You are way off with your light spectrum/kelvin for growth, what you have listed above is the most common marine combo for aesthetics. You need to be using 6500k for optimum growth and forget the blue.

Just because a light is bright and looks white does not mean it is good for what you are using it for, a lot of corals and all plants are photosynthetic and rely on the sun for there "food" the sun's spectrum is 6500k. Most people with marine frag tanks use 6500k tubes for optimum growth but will use the 10k+ and blue on the DT becuase it looks better.

If growth is what you are really after stick to 6500k


----------



## jack-rythm (2 Jan 2013)

Really hate to say this Danny but Kelvins have nothing to do with plant growth mate. These are solely to measure brightness of bulbs. Forget how much kelvins a light unit has. Its unfortunate that this information gets into the wrong hands. You can grow plants under anything. Colour is also a 'moo' point  You can grow plants under a cruddy desk lamp if you needed to


----------



## Danny (2 Jan 2013)

Oh dear, you still hung over from new year mate lol So you recken a blue 420nm ( actinic ) will grow plants just as well as a 6500k?


----------



## wazuck (2 Jan 2013)

Ok 20k and blue is more suited to a marine setup and you may not get the look you want with that. 6500k is what the light would look like at midday. The problem is with LEDs the spectrum isn't that great at making the colours "pop" and you will end up with a washed out look. I'd say your better off going with a mix of warm, neutral and cool white to get close to that daylight look but still have the colour pop. Even better would be to have each type of led on a separate string with dimmable drivers so you can mix them easily and get the colour you want. You could add green, red and blue LEDs which say cool whites and mix them for the same effect but I feel the first method will be easier. Try to group the LEDs do they mix well and you dont get different coloured beams in your tank. Hope this helps.


----------



## wazuck (3 Jan 2013)

Danny said:


> Oh dear, you still hung over from new year mate lol So you recken a blue 420nm ( actinic ) will grow plants just as well as a 6500k?

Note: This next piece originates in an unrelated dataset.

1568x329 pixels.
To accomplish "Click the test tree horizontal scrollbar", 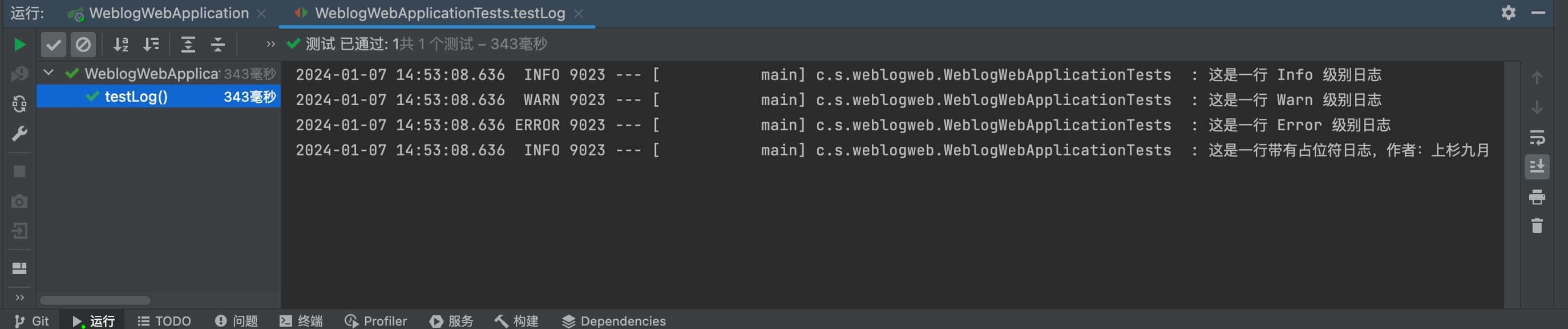I will 95,300.
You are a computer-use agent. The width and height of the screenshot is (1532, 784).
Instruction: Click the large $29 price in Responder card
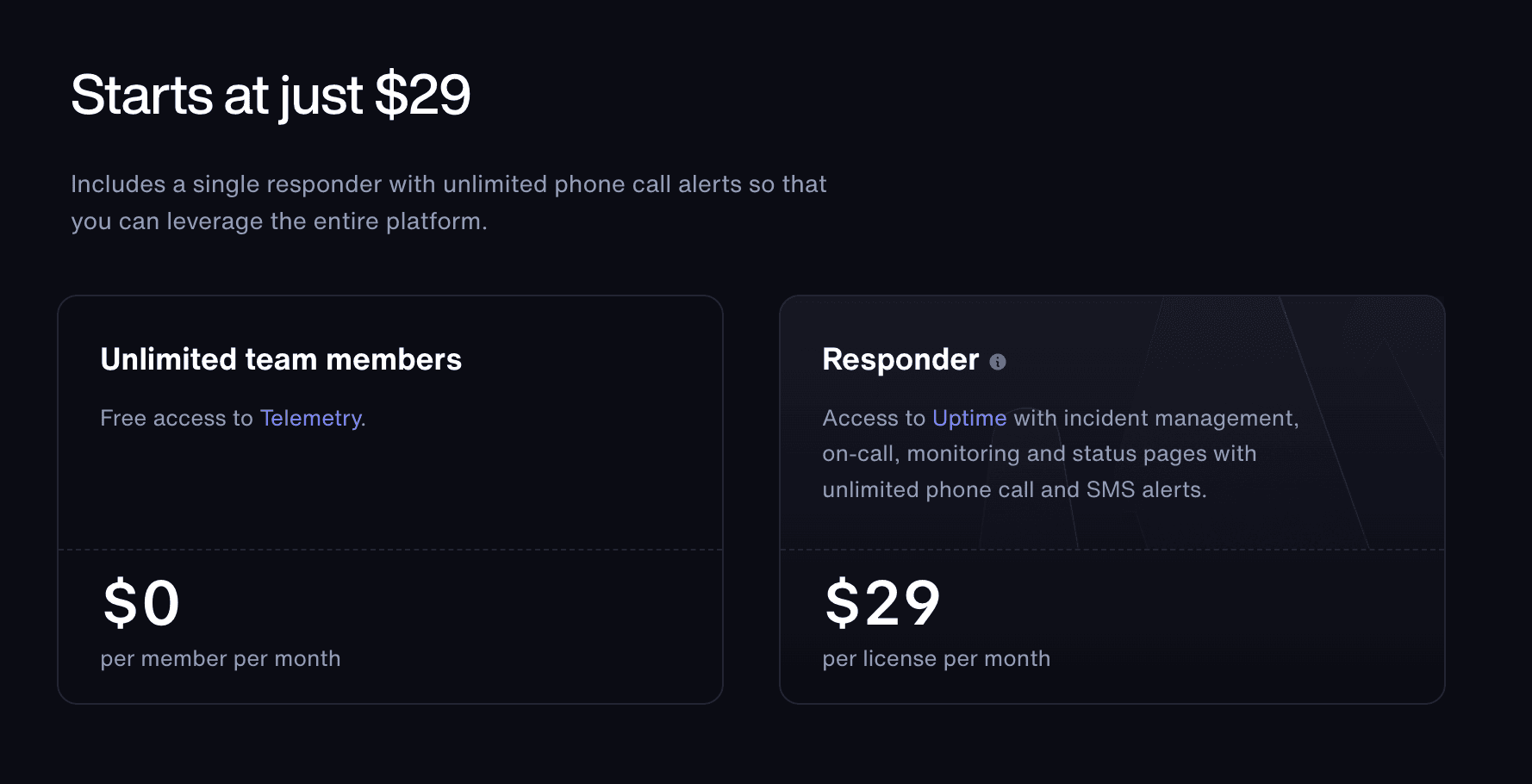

The kelvin rating applies to the light we see. If 6500k is the best for growing plants then why do ADA (correct me if I'm wrong) 7000k or 8000k. Wouldn't they use 6500k? Plant growing LEDs on eBay use blue/red and blue/green/red combos. They grow plants but certainly aren't 6500k. perhaps someone should gather some par data on 420nm compared to 6500k to see if there is a big difference.


----------



## jack-rythm (3 Jan 2013)

Danny said:


> Oh dear, you still hung over from new year mate lol So you recken a blue 420nm ( actinic ) will grow plants just as well as a 6500k?


 
No mate im not, although it was a heavy one. 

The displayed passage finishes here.